In fact the Islands were not "sold". The Americans demanded that the Archipelago be turned over to them, which Spain, having lost the war and being threatened with a renewal of the war, could not resist. But $20 million were paid to "compensate" for installations and improvements.
Installations, like buildings, could of course be paid for. But how do you "compensate" for "improvements" if those were of a cultural kind? How much, for instance, should be paid for the enormous advance in education?
How pay for the cultural evolution that made possible the development of a person like Rizal" Or the del Pilars? Or the Lunas? Or Apolinario Mabini?
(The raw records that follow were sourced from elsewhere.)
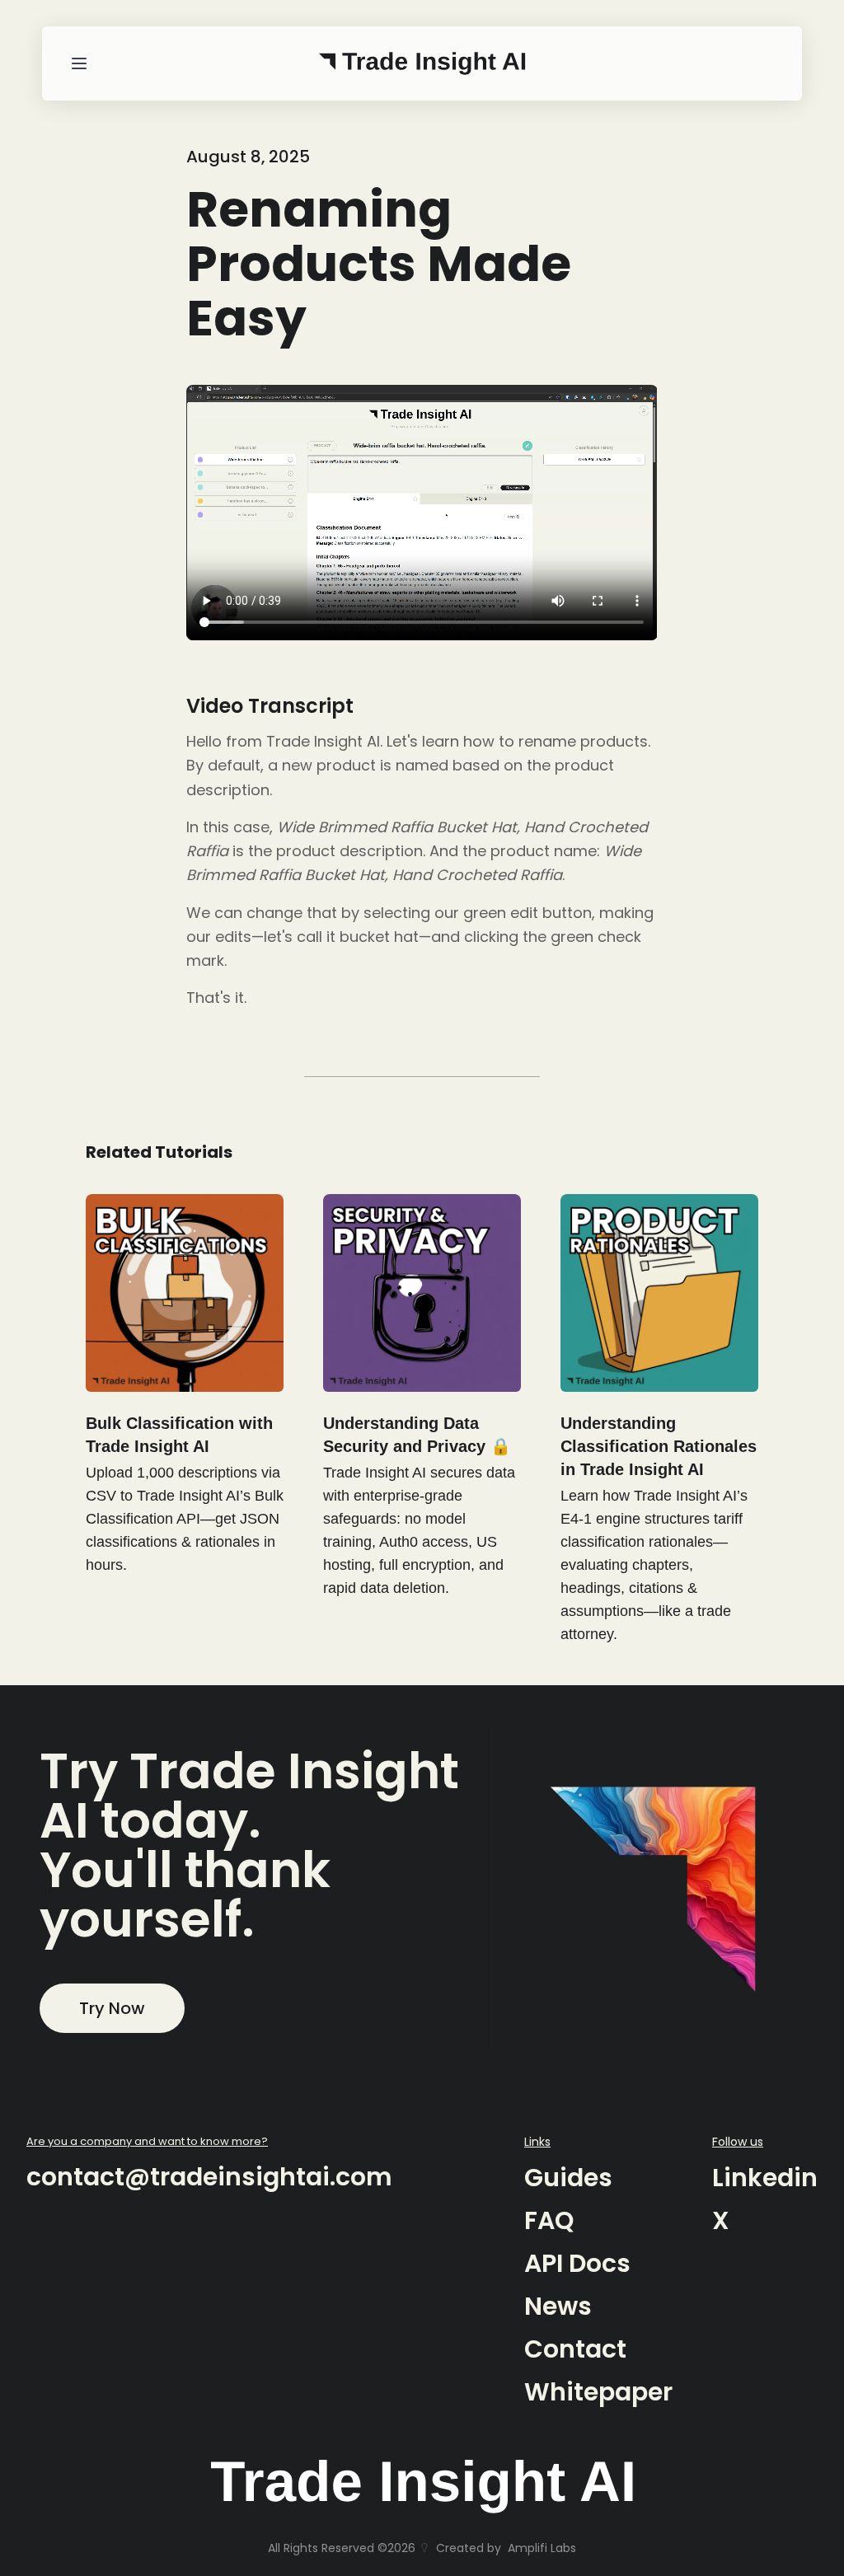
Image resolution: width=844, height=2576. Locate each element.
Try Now (112, 2008)
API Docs (577, 2263)
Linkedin (765, 2177)
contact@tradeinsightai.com (209, 2176)
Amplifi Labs (542, 2548)
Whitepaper (598, 2392)
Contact (575, 2349)
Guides (568, 2177)
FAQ (549, 2220)
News (558, 2306)
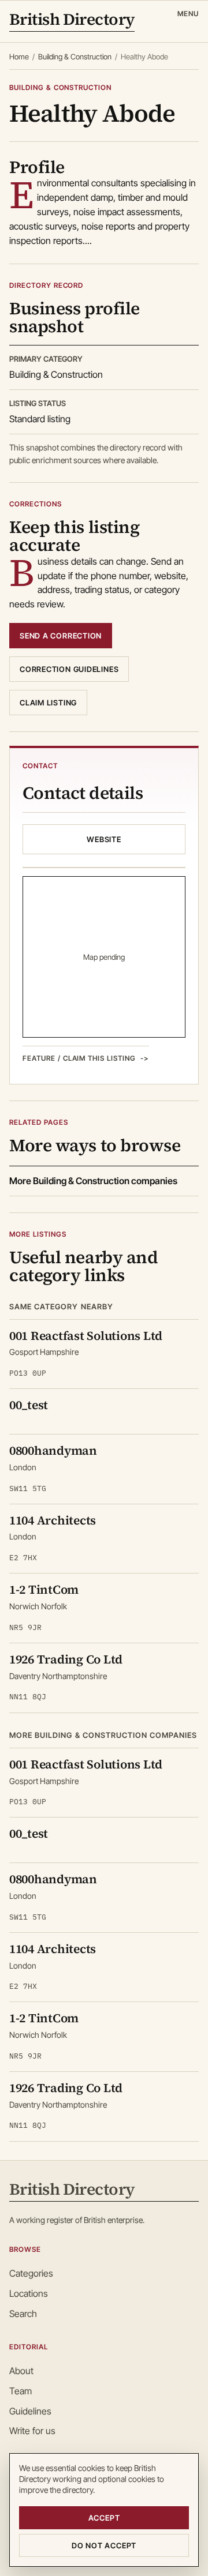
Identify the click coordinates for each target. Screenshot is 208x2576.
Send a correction (61, 635)
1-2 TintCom (44, 1589)
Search (23, 2313)
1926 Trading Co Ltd (65, 1659)
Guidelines (30, 2411)
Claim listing (48, 702)
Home (19, 56)
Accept (104, 2517)
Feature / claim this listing (79, 1058)
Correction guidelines (69, 669)
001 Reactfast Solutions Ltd (85, 1335)
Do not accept (104, 2545)
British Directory (72, 20)
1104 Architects (52, 1520)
Recently much printers ink was used concerning a small canvas by Juan Luna described as "priceless" by Malacañang and bought for P50 million, using money that belonged to the government workers pension fund. Where did Juan Luna learn to paint?
Juan Luna and Felix Resurreccion Hidalgo won the first and second prizes in an international art competition in Europe. They had studied painting there. But they had learned the basics of the art in Manila. There is a letter from Resurreccion Hidalgo to Rizal in Manila telling him that the art classes in Madrid were far inferior to those in Manila.
When Rizal was in exile in Dapitan he sculpted a bust of a dead Spanish Jesuit whom he had known when he was a student. That was Father Jose Ignacio Guerrico, one of the pioneers of the mission of Tamontaca in southern Mindanao. The bust was so good, so lifelike, that after Rizals death it was brought to the International Exposition in St. Louis as an example of Philippine art. There it was awarded a gold medal.
That was the state of culture that had been attained in the Philippines when the country changed hands and became (as the Filipino poet Cecilio Apostol said at the time) nuevamente ilota (once again enslaved). We were in fact not enslaved. We were "benevolently assimilated", and only three decades later, in 1935, we became a self-governing commonwealth.